The missing trick which allows to solve the problem in a manner proposed by zneak : It is enough to shorten one of curves by a factor k>0, then the determinant of Sylvester matrix will be equal to zero. It is obvious, if a shortened curve will intersect, then original will too.
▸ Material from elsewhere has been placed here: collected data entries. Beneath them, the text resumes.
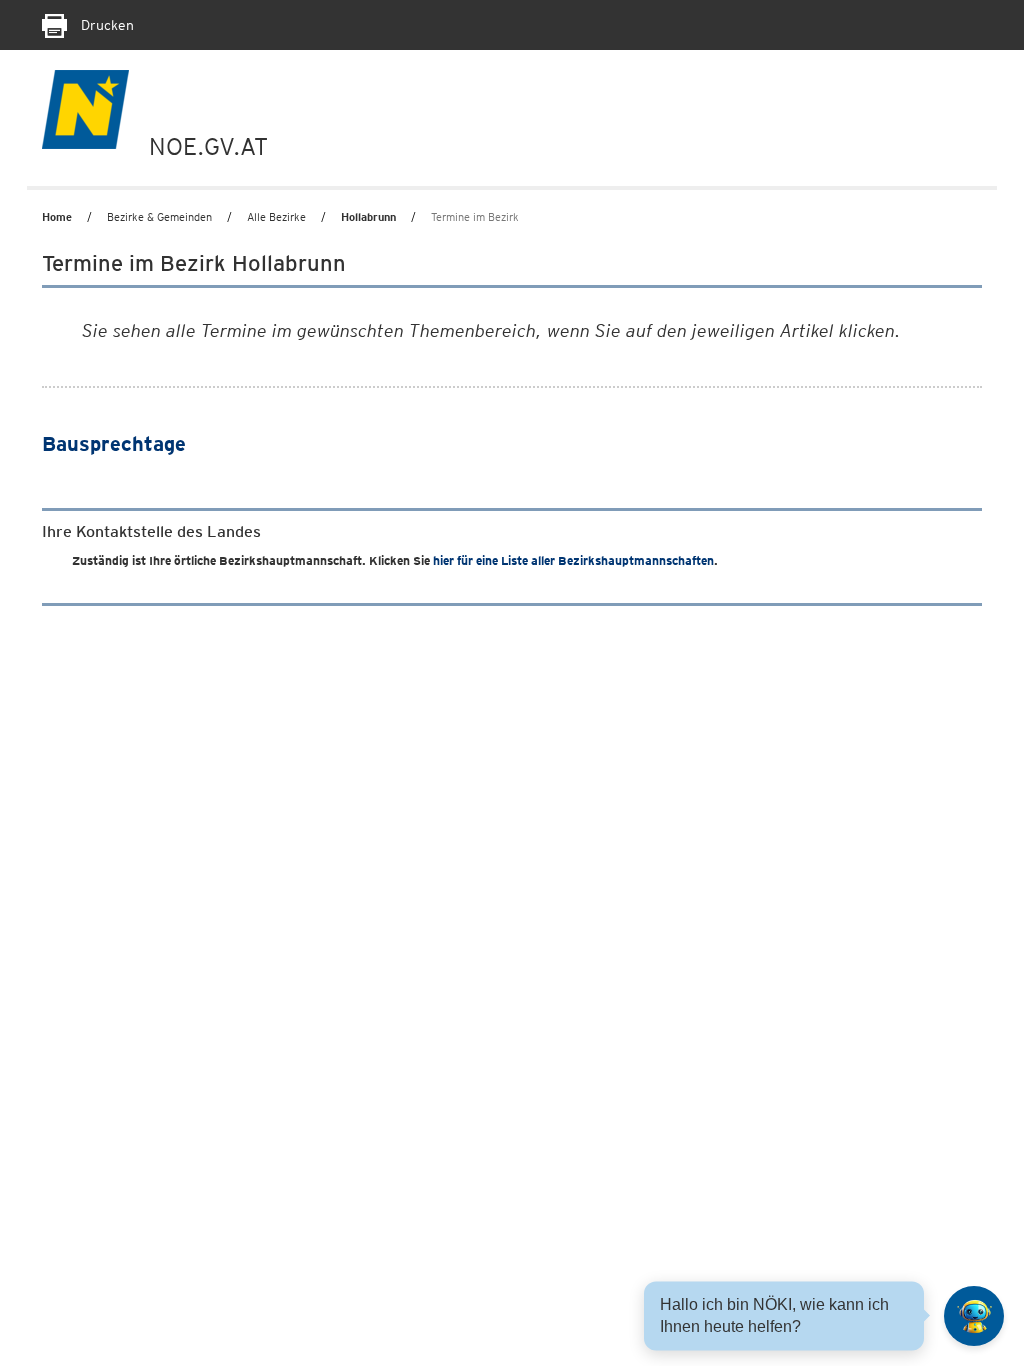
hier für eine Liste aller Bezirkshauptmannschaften (573, 560)
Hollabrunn (368, 217)
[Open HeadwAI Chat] (974, 1316)
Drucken (105, 25)
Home (57, 217)
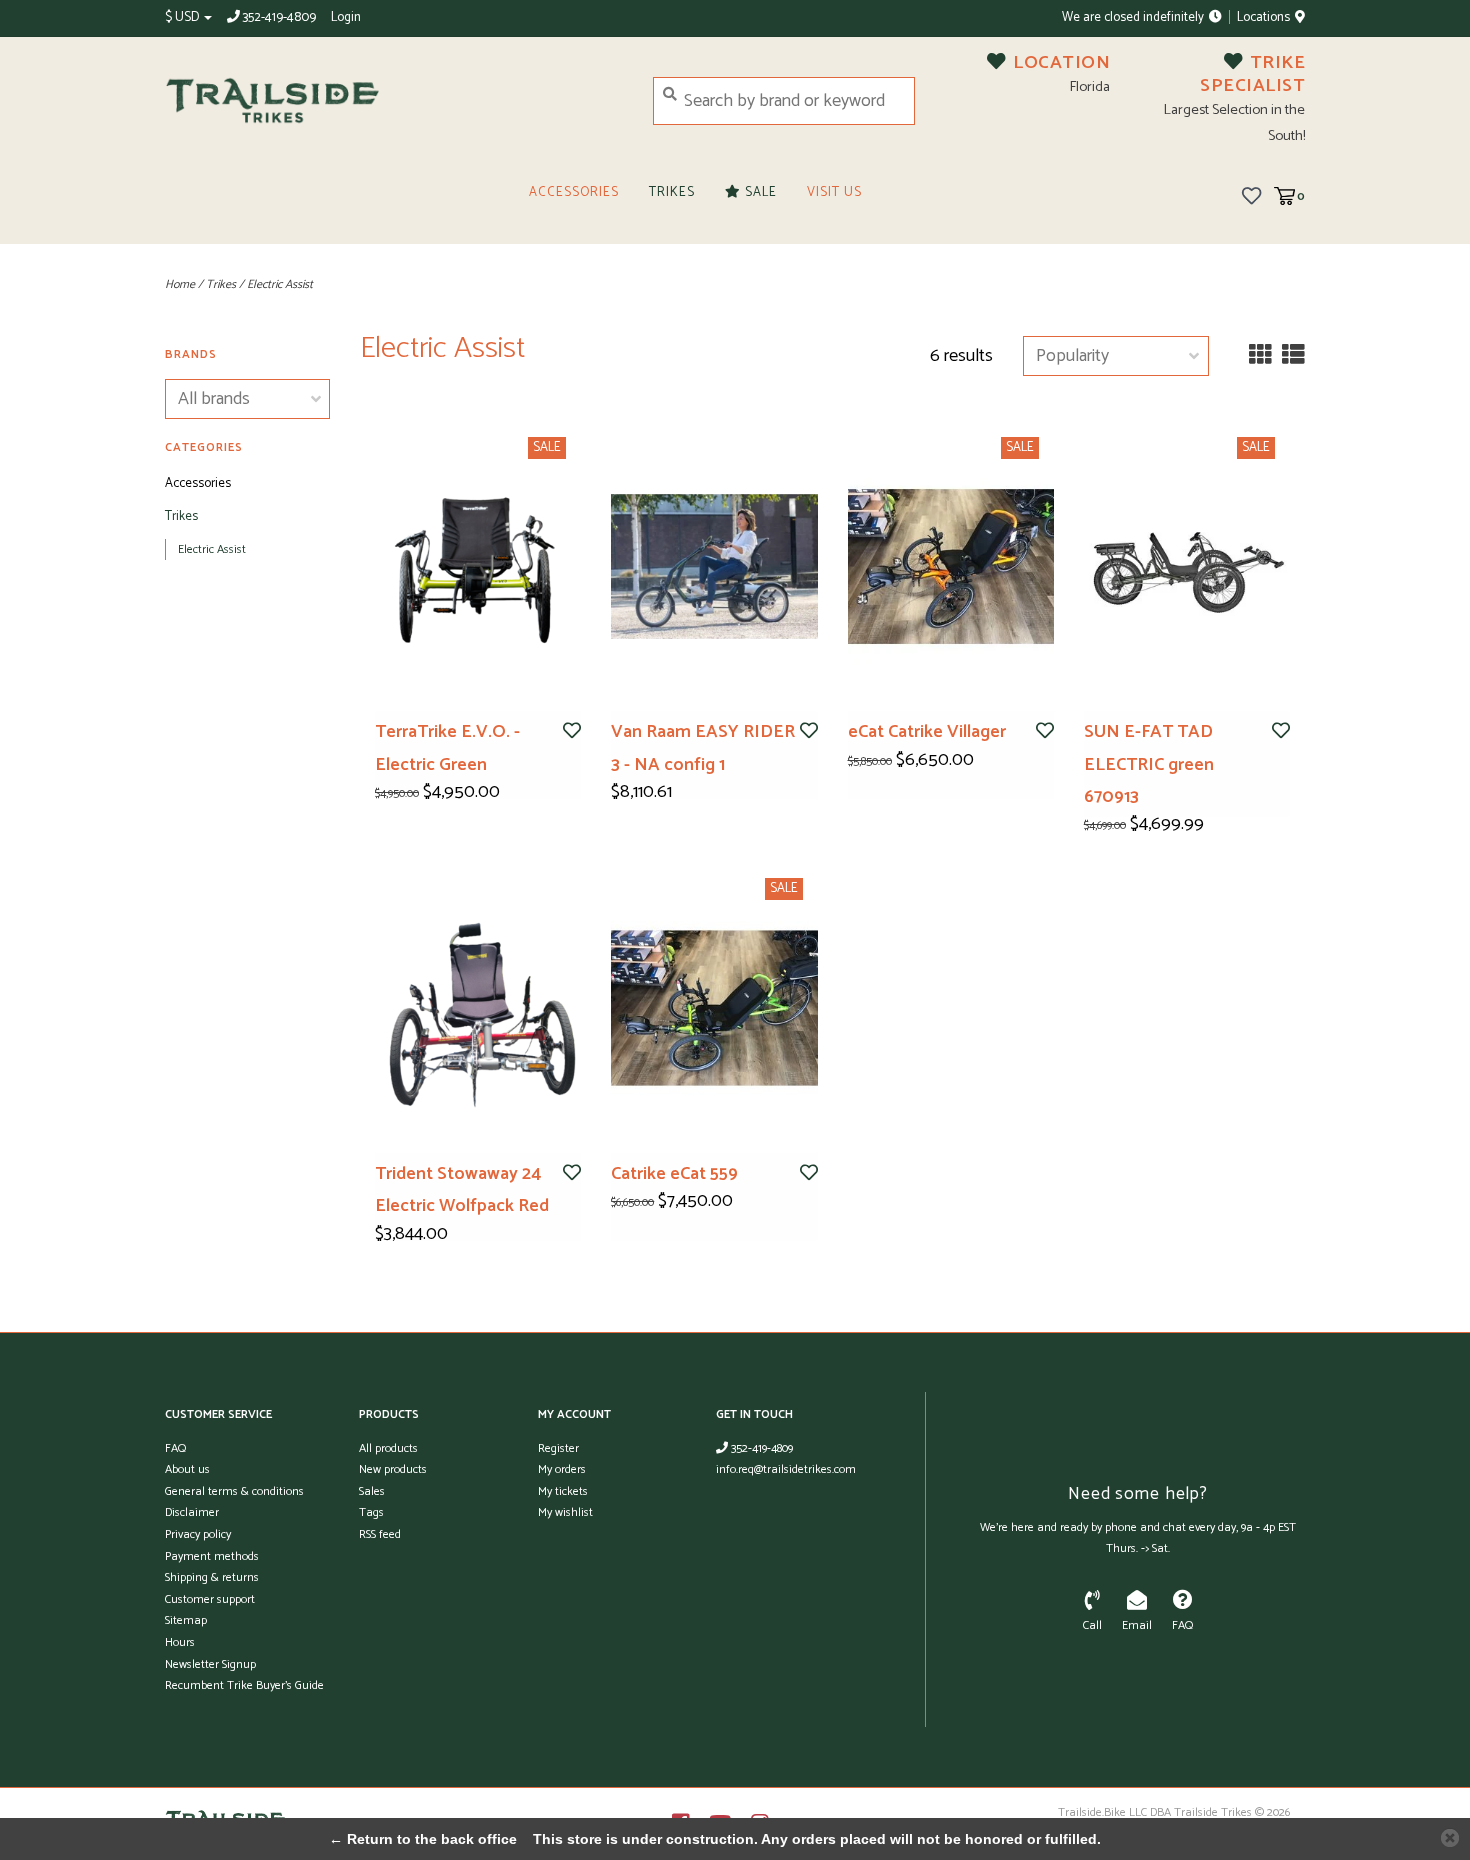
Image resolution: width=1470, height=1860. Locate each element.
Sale (759, 192)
Now, the task is changed into the search for a suitable value for k factor. This has led to the problem of solving an univariate polynomial of 9 degree. A real and positive roots of this polynomial are responsible for potential points of intersection. (This shouldn't be a surprise, two cubic Bezier curves can intersect up to 9 times.) The final selection is performed to find only those k factors, which provide 0<=t<=1 for both curves.

Now the Maxima code, where the starting point is set of 8 points provided by zneak :

p0x:1; p0y:1;
p1x:2; p1y:4;
p2x:3; p2y:4;
p3x:4; p3y:3;

q0x:3; q0y:5;
q1x:3; q1y:6;
q2x:0; q2y:1;
q3x:3; q3y:1;

c0x:p0x;
c0y:p0y;
c1x:3*(p1x-p0x);
c1y:3*(p1y-p0y);
c2x:3*(p2x+p0x)-6*p1x;
c2y:3*(p2y+p0y)-6*p1y;
c3x:3*(p1x-p2x)+p3x-p0x;
c3y:3*(p1y-p2y)+p3y-p0y;

d0x:q0x;
d0y:q0y;
d1x:3*(q1x-q0x);
d1y:3*(q1y-q0y);
d2x:3*(q2x+q0x)-6*q1x;
d2y:3*(q2y+q0y)-6*q1y;
d3x:3*(q1x-q2x)+q3x-q0x;
d3y:3*(q1y-q2y)+q3y-q0y;

x:c0x-d0x + (c1x-d1x*k)*t+ (c2x-d2x*k^2)*t^2+ (c3x-d3x*k^3)*t^3;
y:c0y-d0y + (c1y-d1y*k)*t+ (c2y-d2y*k^2)*t^2+ (c3y-d3y*k^3)*t^3;

z:resultant(x,y,t);

At this point, Maxima answered:

(%o35)−2*(1004*k^9−5049*k^8+5940*k^7−1689*k^6+10584*k^5−8235*k^4−2307*k^3+1026*k^2+108*k+76)

Let Maxima solve this equation:

rr: float( realroots(z,1e-20))  

The answer is:

(%o36) [k=−0.40256438624399,k=0.43261490325108,k=0.84718739982868,k=2.643321910825066,k=2.71772491293651]

Now the code to select a right value of k:

for item in rr do ( 
  evk:ev(k,item),
  if evk>0 then (  
    /*print("k=",evk),*/ 
    xx:ev(x,item),  rx:float( realroots(xx,1e-20)),/*print("x(t)=",xx,"   roots: ",rx),*/
    yy:ev(y,item),  ry:float( realroots(yy,1e-20)),/*print("y(t)=",yy,"   roots: ",ry),*/
    for it1 in rx do (  t1:ev(t,it1),
    for it2 in ry do (  t2:ev(t,it2),
       dt:abs(t1-t2),
       if dt<1e-10 then (
         /*print("Common root=",t1,"  delta t=",dt),*/
         if (t1>0) and (t1<=1) then ( t2:t1*evk,
         if (t2>0) and (t2<=1) then (                           
                 x1:c0x + c1x*t1+ c2x*t1^2+ c3x*t1^3,
                 y1:c0y + c1y*t1+ c2y*t1^2+ c3y*t1^3,
                 print("Intersection point:     x=",x1, "      y=",y1)
)))))/*,disp ("-----")*/
));

Maxima's answer:

"Intersection point:     x="1.693201254437358"      y="2.62375005067273
(%o37) done

Theres not only a honey, though. The presented method is unusable, if:

• P0=Q0, or more generally, if P0 lies on the second curve (or its extension). One can try to swap the curves.
• an extremely rare cases, when both curves belong to one K-family (eg. their infinite extensions are the same).
• keep an eyes on (sqr(c3x)+sqr(c3y))=0 or (sqr(d3x)+sqr(3y))=0 cases, here a quadratic are pretending to be a cubic Bezier curves.

One can ask, why a shortening is performed only once. It's enough because of reverse-inverse law, which was discovered en passant, but this is an another story.